This article aims to demonstrate how to perform Ordinal regression using the MASS package - POLR function
Required Libraries
library(MASS) # for polr
library(stargazer)
library(sjPlot)
library(ggplot2)
library(ggthemes)
library(dplyr)
library(tidyr)
library(viridis)
library(gt)
library(extrafont)
library(effects) # For marginal effects and predictions
library(explore)
library(DescTools) # for PseudoR2
library(stats) # For AIC, BIC, logLik
library(afcommon)
Set the defaults theme for ggplot2 in order to match Latex and the requiremens of political science magazines
Set the ggplot2 theme
The mtcars data was extracted from the 1974 Motor Trend US magazine, and comprises fuel consumption and 10 aspects of automobile design and performance for 32 automobiles (1973–74 models).
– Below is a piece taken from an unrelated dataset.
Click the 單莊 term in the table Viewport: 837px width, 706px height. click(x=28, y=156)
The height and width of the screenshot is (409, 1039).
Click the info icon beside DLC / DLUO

# Create data frame with the data dictionary information
car_variables <- tibble(
variable = c("mpg", "cylinder", "disp", "hp", "drat",
"wt", "qsec", "vs", "am", "gear", "carb"),
description = c(
"Miles/(US) gallon",
"Number of cylinders",
"Displacement (cu.in.)",
"Gross horsepower",
"Rear axle ratio",
"Weight (lb/1000)",
"1/4 mile time",
"V/S",
"Transmission (0 = automatic, 1 = manual)",
"Number of forward gears",
"Number of carburetors"
)
)
# Create GT table
mtcars_data_dictionary <- car_variables %>%
gt() %>%
cols_label(
variable = "Variable",
description = "Description"
) %>%
tab_header(
title = "'mtcars' Data Dictionary",
subtitle = "Detailed explanation of variables in mtcar automotive dataset"
) %>%
opt_stylize(style = 1, color = "gray")
mtcars_data_dictionary
'mtcars' Data Dictionary | |
Detailed explanation of variables in mtcar automotive dataset | |
Variable | Description |
---|---|
mpg | Miles/(US) gallon |
cylinder | Number of cylinders |
disp | Displacement (cu.in.) |
hp | Gross horsepower |
drat | Rear axle ratio |
wt | Weight (lb/1000) |
qsec | 1/4 mile time |
vs | V/S |
am | Transmission (0 = automatic, 1 = manual) |
gear | Number of forward gears |
carb | Number of carburetors |
Careate gas consumption catgories variable mpg-cat
mtcars_prep <- mtcars
mtcars_prep$mpg_cat <- cut(mtcars$mpg, # Create mpg_cat variable with 5 categories
breaks = 5,
labels = c("Very Low", "Low", "Medium", "High", "Very High"))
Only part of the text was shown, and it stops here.